Rights group: Both Nigeria, sect killed civilians
Topics: From the Wires, News
In this frame grab from TV footage shot by the Nigeria television authority on Monday, Oct. 8, 2012, but aired Tuesday, Oct. 9, 2012, soldiers walk past burnt out houses in Maiduguri , Nigeria. Nigerian officials dumped dozens of corpses in front of a hospital in northeast Nigeria after soldiers opened fire and killed more than 30 civilians. The hospital, overwhelmed by the scale of the violence, had to turn away the dead as its morgue had no more room. The killings Monday come as besieged, underpaid and enraged soldiers remain targets of guerrilla attacks by the extremist Islamist sect, Boko Haram, which holds this city in the grip of bloody violence. (AP Photo / Nigeria Television Authority)(Credit: AP)LAGOS, Nigeria (AP) — Nigerian security forces and the radical Islamist Boko Haram sect likely committed crimes against humanity in their fighting across the country’s Muslim north, both torturing and killing civilians as bloodshed in the region grows, according to a report released Thursday.
The Human Rights Watch report comes just days after soldiers angered by the killing of an officer shot dead more than 30 civilians with machine guns and burned down buildings in a neighborhood in Maiduguri, the spiritual home of Boko Haram.
The report calls on the International Criminal Court to examine the actions of all sides in the conflict and to push for prosecutions of those involved, though it stops short of calling for international proceedings against those involved.
“All parties should respect international human rights standards and halt the downward spiral of violence that terrorizes residents in northern and central Nigeria,” states the report.
Boko Haram, whose name means “Western education is sacrilege” in the Hausa language of Nigeria’s north, is blamed for killing more than 690 people in drive-by killings and bombings this year alone, according to an Associated Press count. The sect has demanded the release of all its captive members and has called for strict Shariah law to be implemented across the entire country.
The sect has killed both Christians and Muslims in their attacks, as well as soldiers and security forces. Despite leaders enacting martial law and sending more troops into the region, the sect’s attacks continue almost unstopped. Recently, the military claimed it killed a number of the sect’s senior leaders, as well as put out statements claiming to have killed dozens of other members in its operations.

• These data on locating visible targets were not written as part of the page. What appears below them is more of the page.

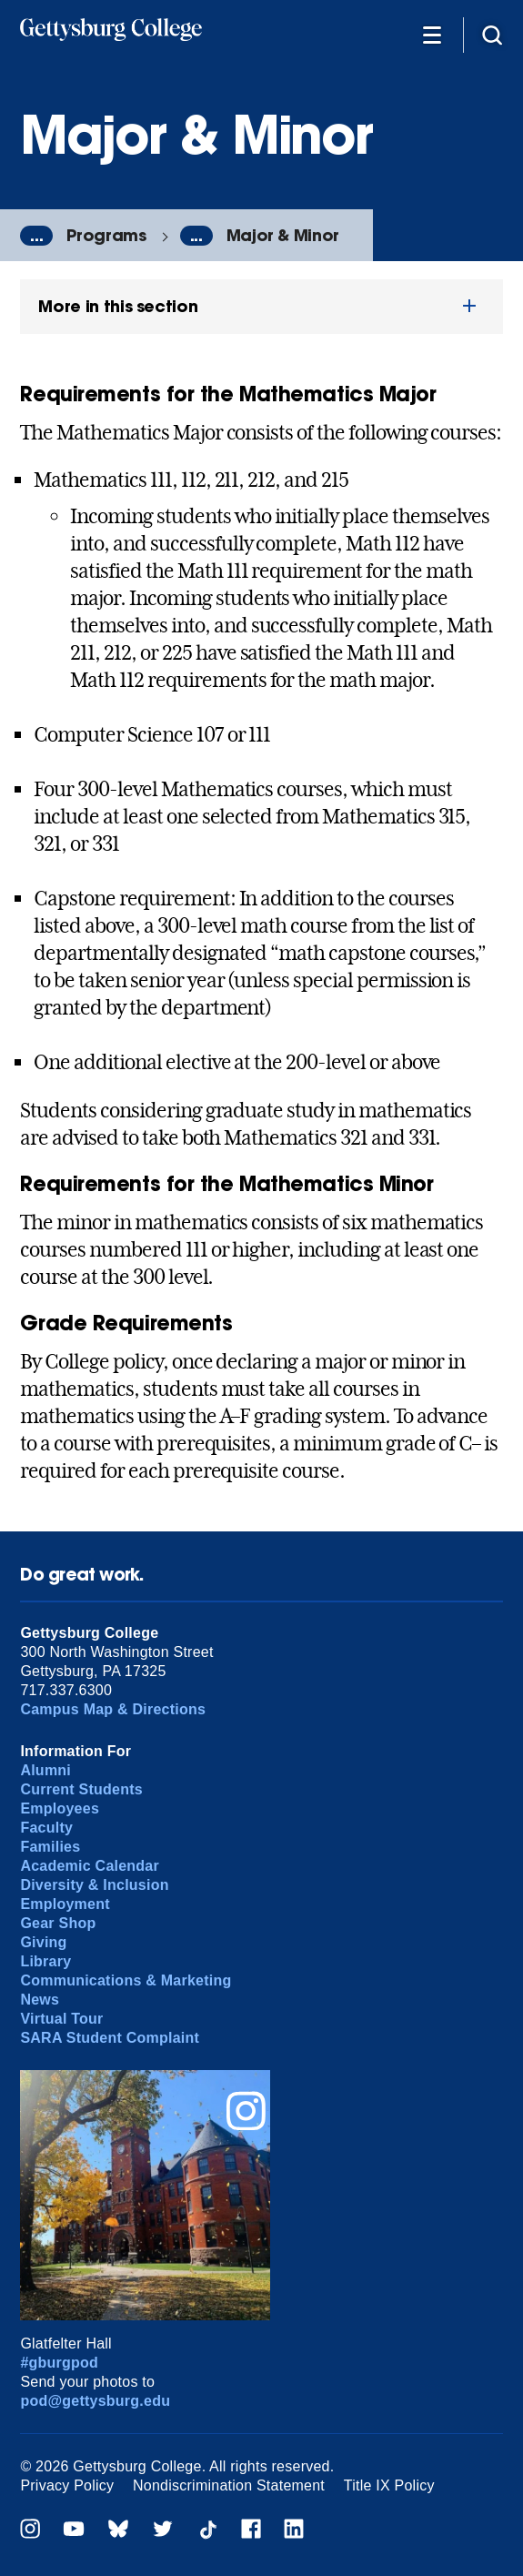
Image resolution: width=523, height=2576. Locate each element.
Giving (43, 1942)
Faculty (46, 1827)
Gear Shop (58, 1923)
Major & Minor (282, 235)
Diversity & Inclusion (94, 1885)
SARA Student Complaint (109, 2038)
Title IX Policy (389, 2485)
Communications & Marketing (125, 1980)
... (36, 236)
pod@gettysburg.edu (95, 2401)
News (39, 1999)
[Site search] (492, 34)
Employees (59, 1808)
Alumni (45, 1770)
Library (45, 1961)
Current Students (81, 1789)
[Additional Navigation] (432, 34)
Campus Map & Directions (113, 1709)
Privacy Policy (67, 2485)
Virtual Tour (61, 2018)
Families (50, 1846)
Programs (106, 235)
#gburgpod (59, 2362)
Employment (64, 1904)
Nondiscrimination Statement (229, 2485)
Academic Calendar (89, 1866)
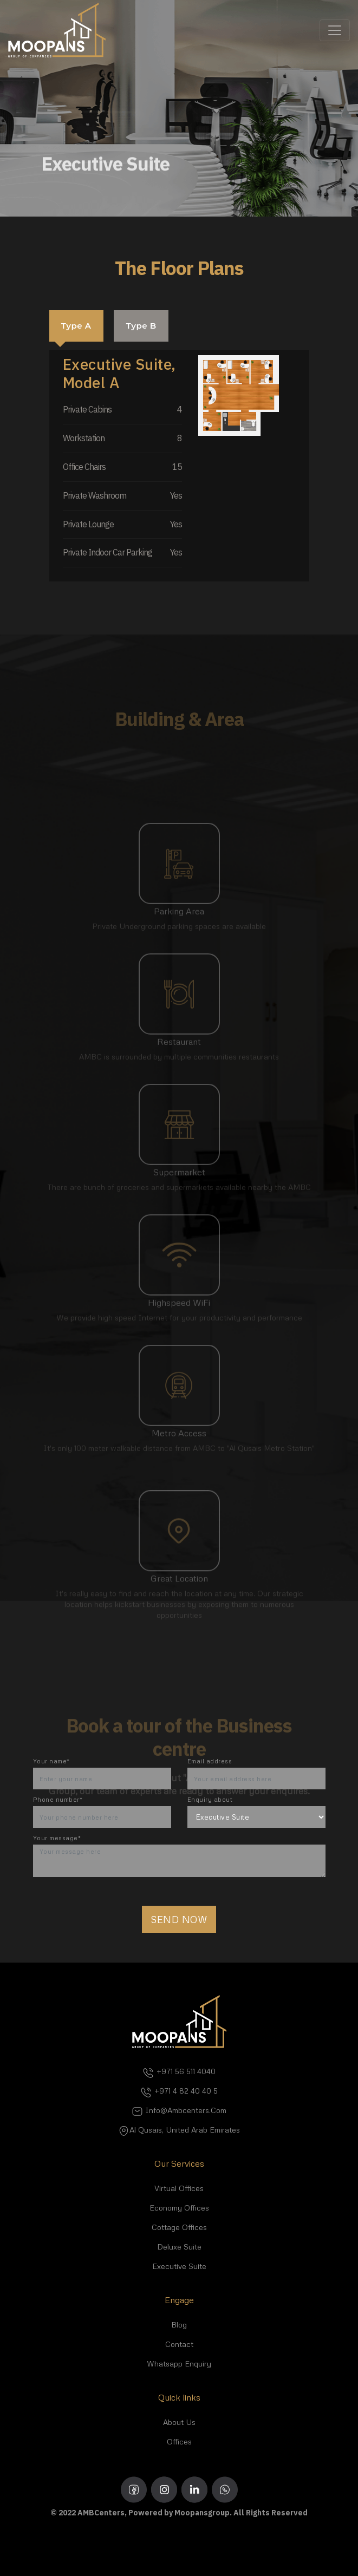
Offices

However, a bombing Monday morning by suspected Boko Haram members, that a soldier said killed a lieutenant, sparked a violent retaliation by the army in Maiduguri, the sect’s spiritual home. Troops opened fire with assault rifles and heavy machine guns mounted on armored personnel carriers on a busy street near the local headquarters of the Nigerian Union of Journalists, according to witnesses. Afterward, an AP journalist counted the bodies more than 30 dead civilians and saw more than 50 shops and homes burned.
The military later denied it killed civilians, but offered contradictory explanations about what happened. Activists say they worry that other military strikes against Boko Haram may have killed civilians as well.